--- START ---

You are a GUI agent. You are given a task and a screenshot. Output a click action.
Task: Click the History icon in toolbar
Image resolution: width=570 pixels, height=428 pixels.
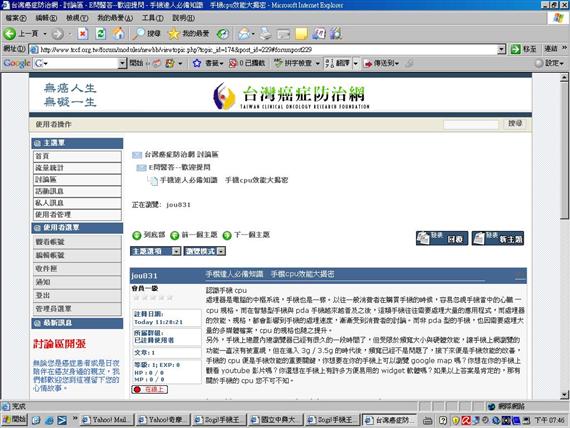point(223,34)
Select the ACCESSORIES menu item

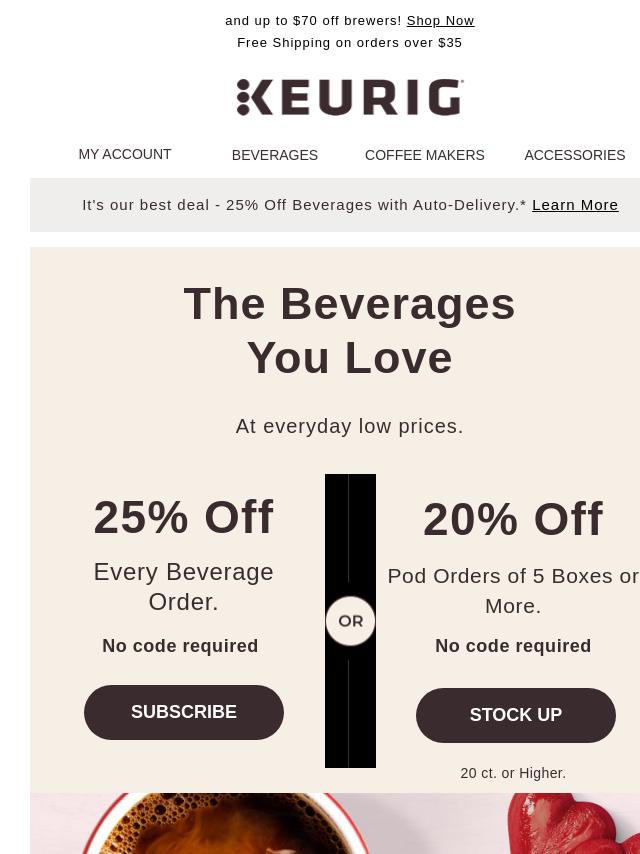[575, 155]
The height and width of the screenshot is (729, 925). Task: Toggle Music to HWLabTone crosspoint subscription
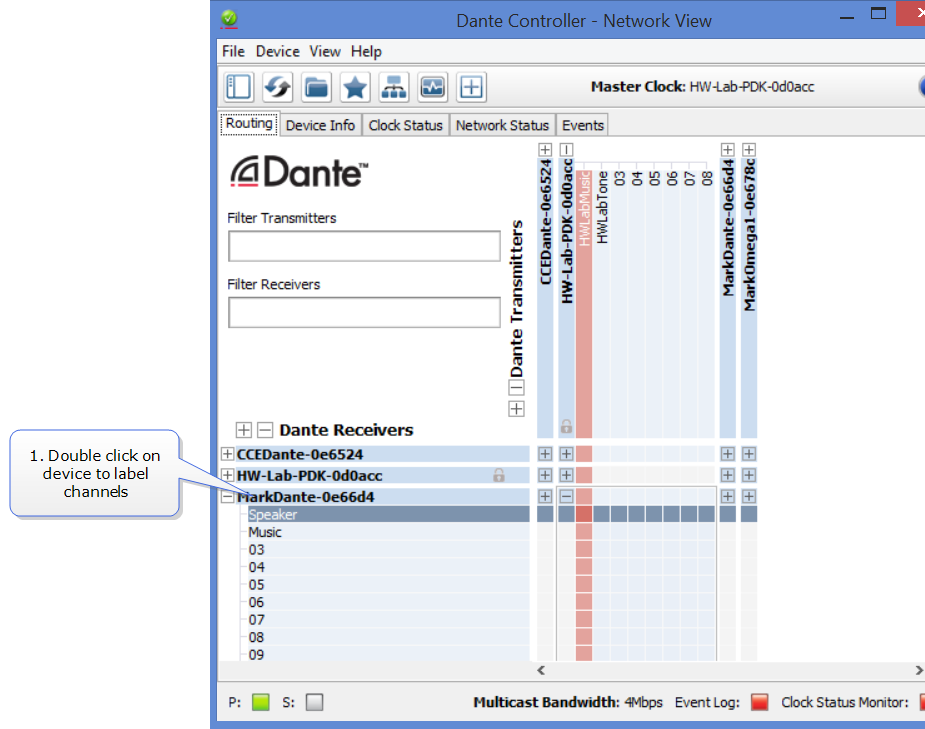[602, 532]
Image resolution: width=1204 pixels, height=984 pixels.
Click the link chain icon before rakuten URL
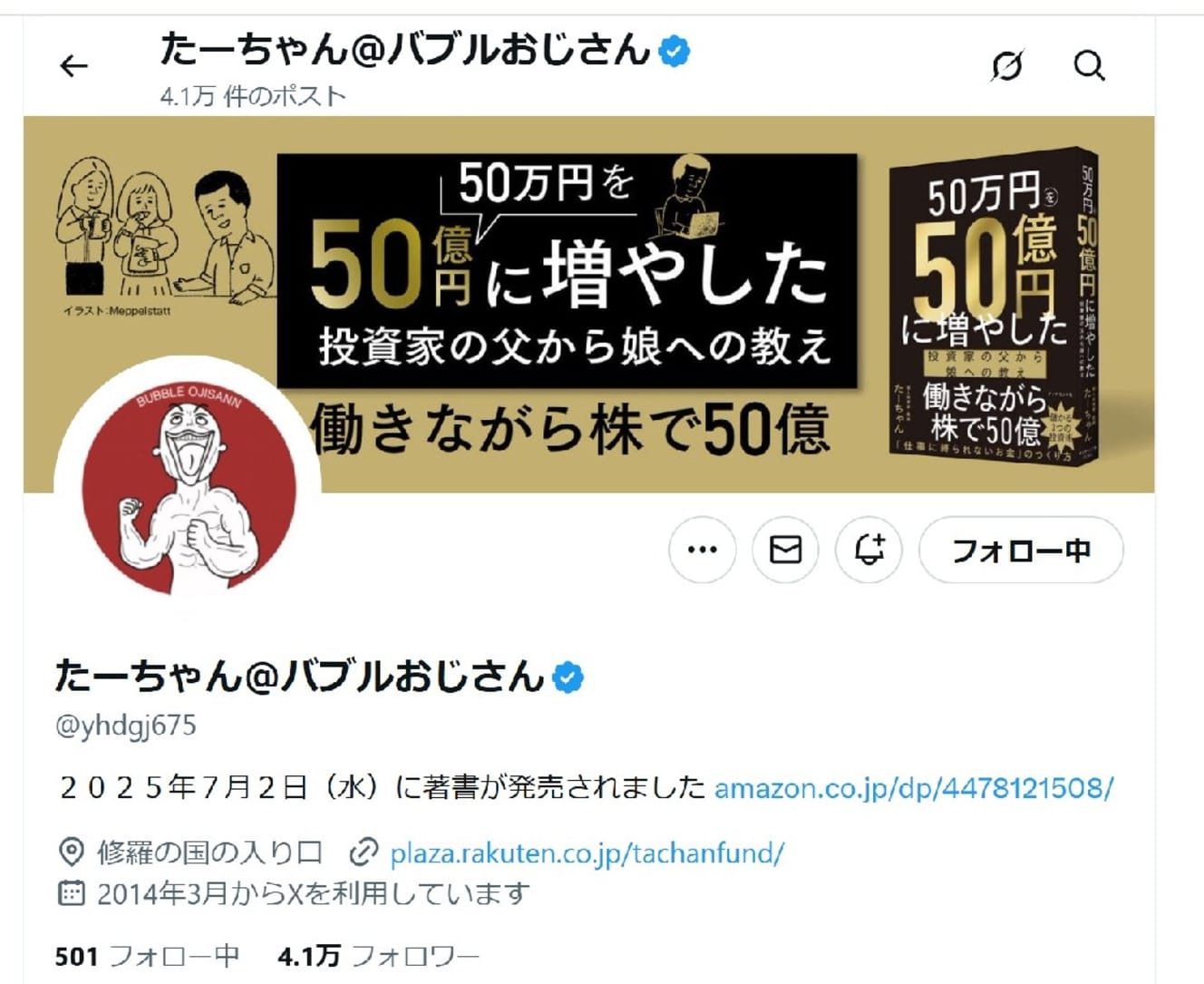[363, 853]
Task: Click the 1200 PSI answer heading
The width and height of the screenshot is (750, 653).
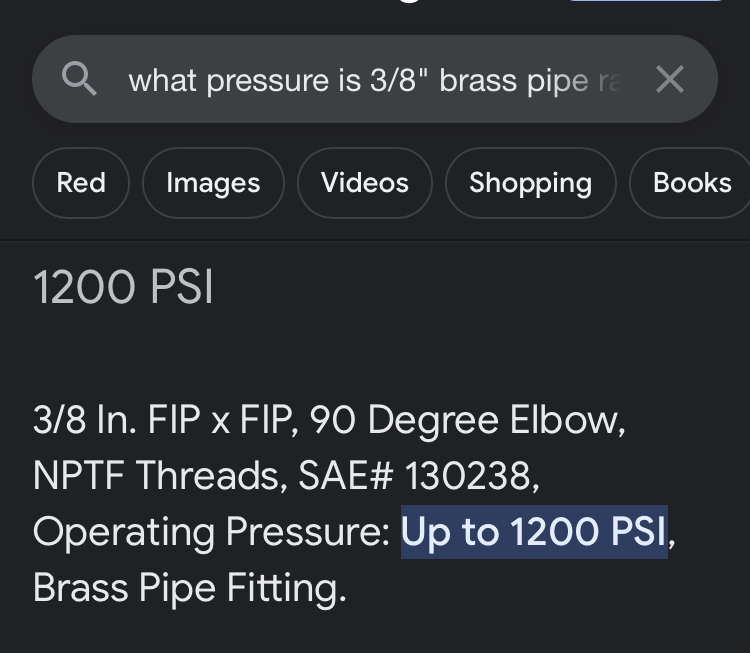Action: pyautogui.click(x=123, y=287)
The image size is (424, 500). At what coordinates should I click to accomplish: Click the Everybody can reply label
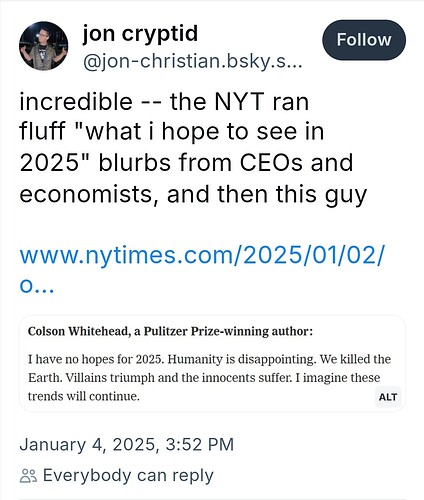point(128,475)
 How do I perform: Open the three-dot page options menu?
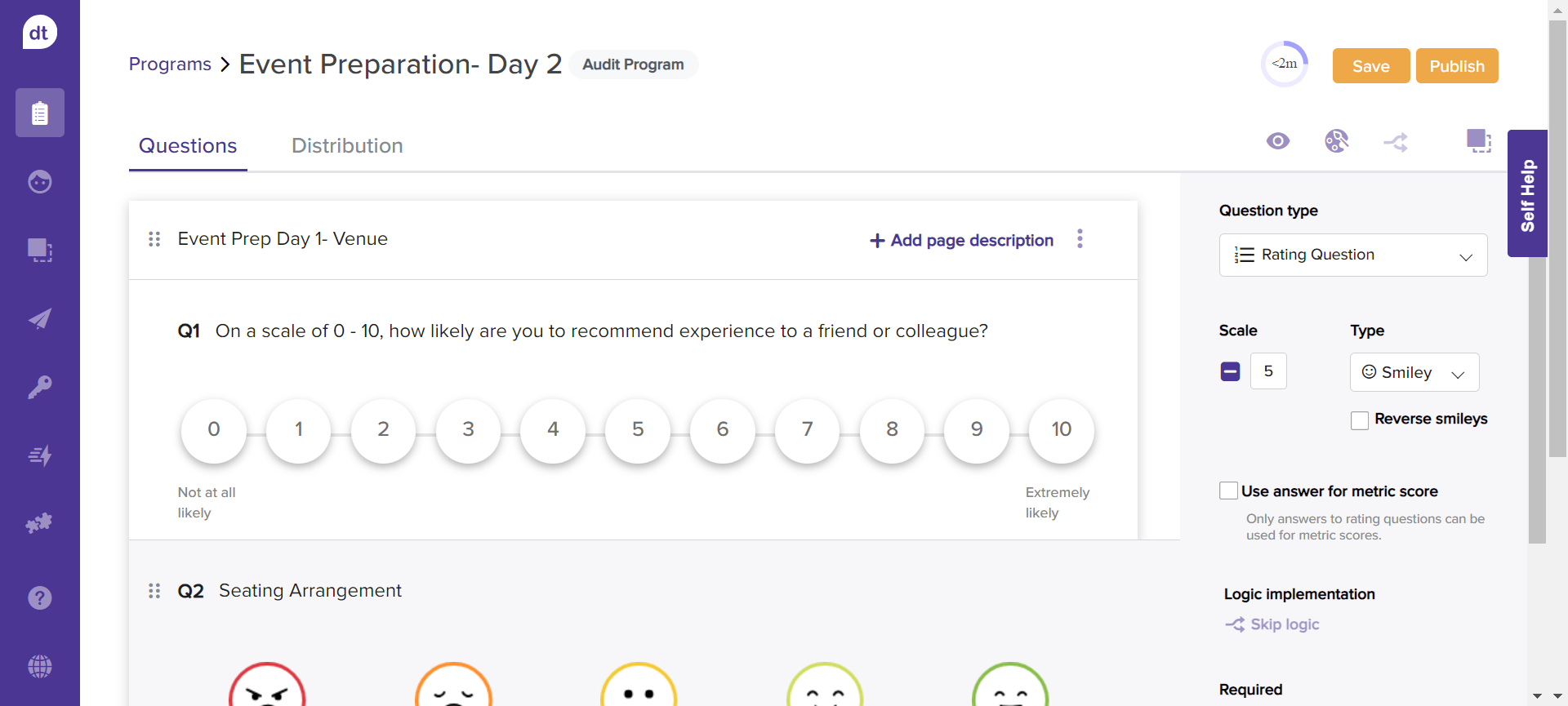(1080, 238)
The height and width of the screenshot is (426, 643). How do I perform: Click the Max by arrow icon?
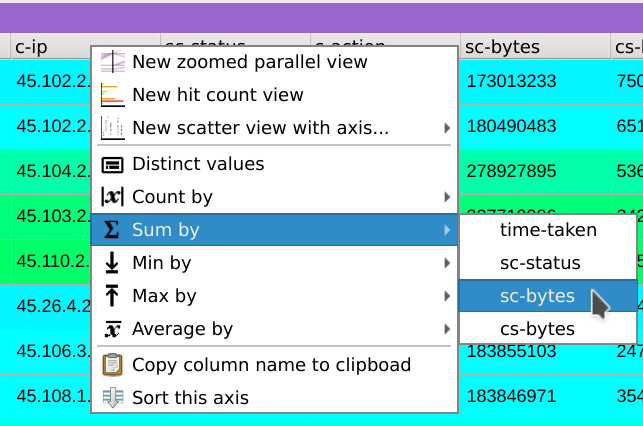113,296
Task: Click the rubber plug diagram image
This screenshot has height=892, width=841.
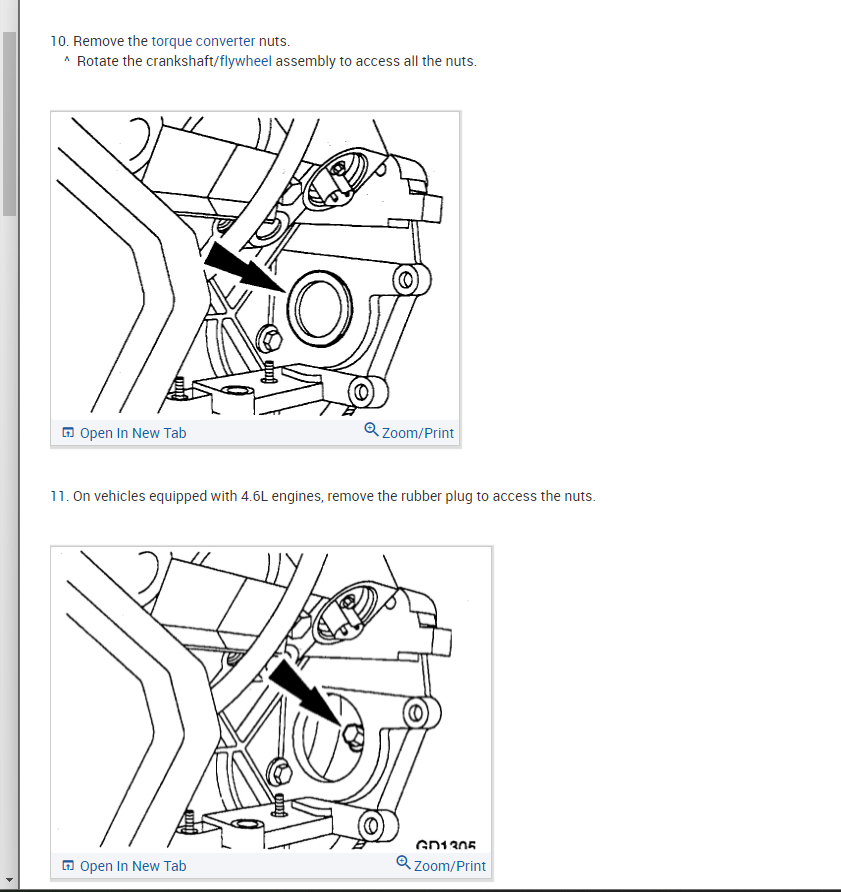Action: click(x=255, y=266)
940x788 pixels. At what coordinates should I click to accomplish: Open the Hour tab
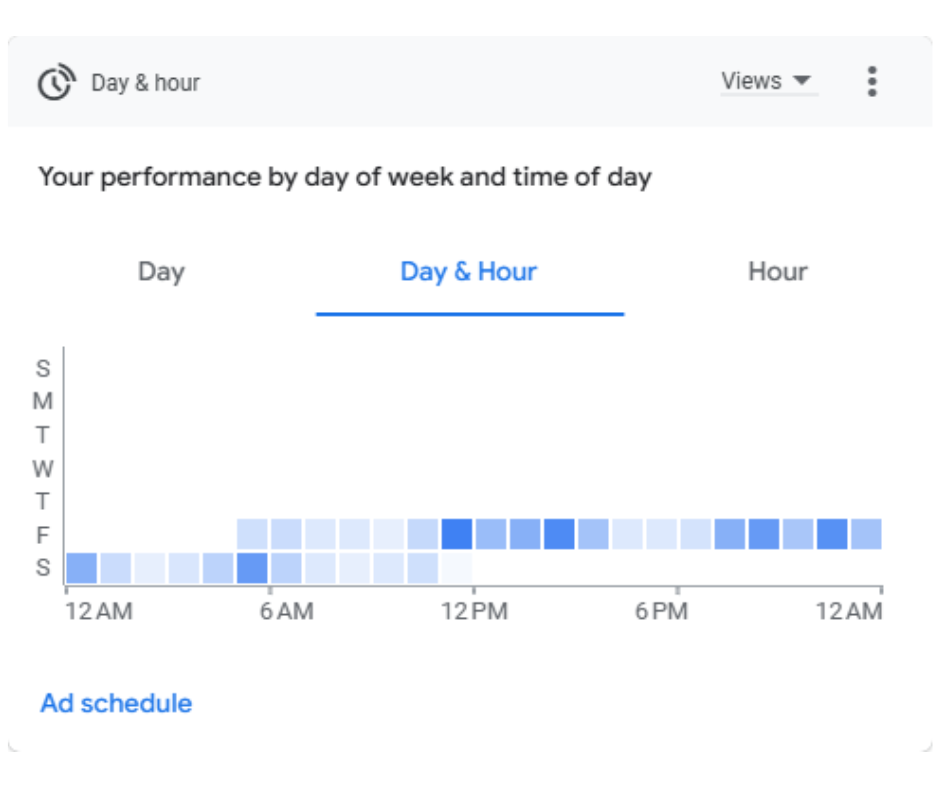click(777, 272)
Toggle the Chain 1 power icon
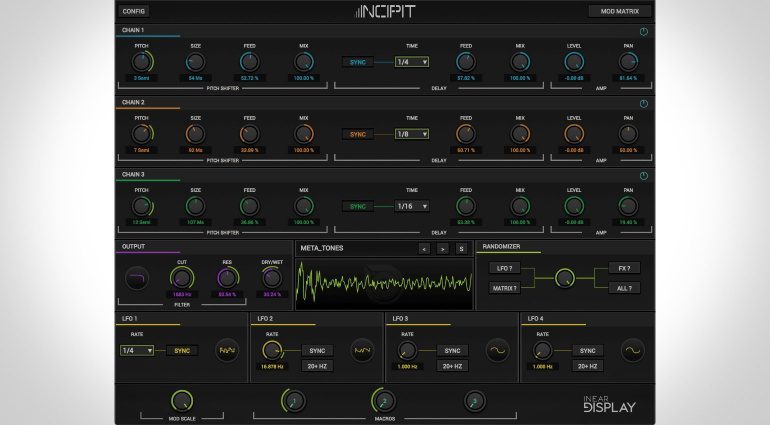 pyautogui.click(x=643, y=32)
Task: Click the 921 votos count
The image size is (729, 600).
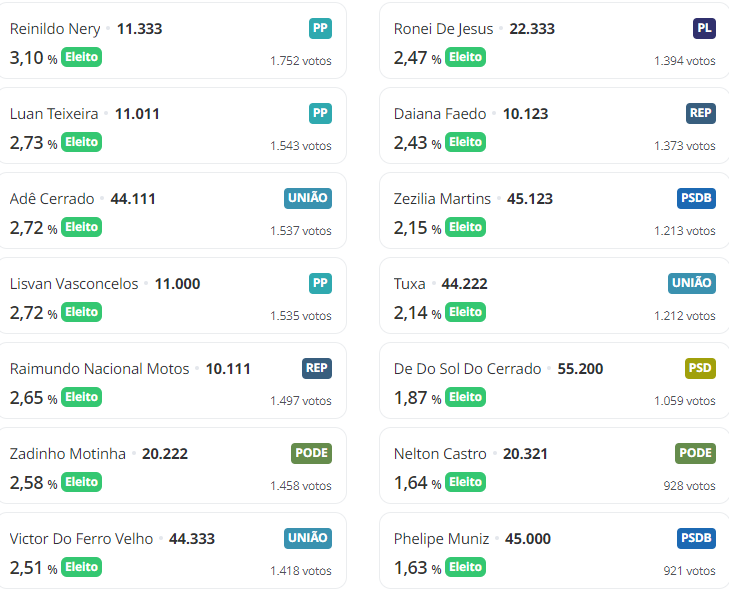Action: pos(689,571)
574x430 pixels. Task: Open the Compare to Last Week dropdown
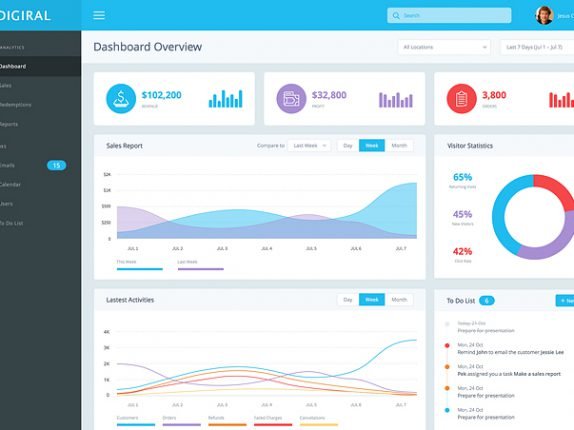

--- END ---

§ **Task statement**
Copy the rows above verbatim, from the line containing "The height and width of the screenshot is (729, 925)." through the line containing "Action: pyautogui.click(x=123, y=287)", including both. Omit the pictures.

§ **Solved exercise**
The height and width of the screenshot is (729, 925). Task: Toggle Music to HWLabTone crosspoint subscription
[602, 532]
Image resolution: width=1204 pixels, height=984 pixels.
Click the link chain icon before rakuten URL
[363, 853]
Task: Click the 1200 PSI answer heading
The width and height of the screenshot is (750, 653).
Action: pyautogui.click(x=123, y=287)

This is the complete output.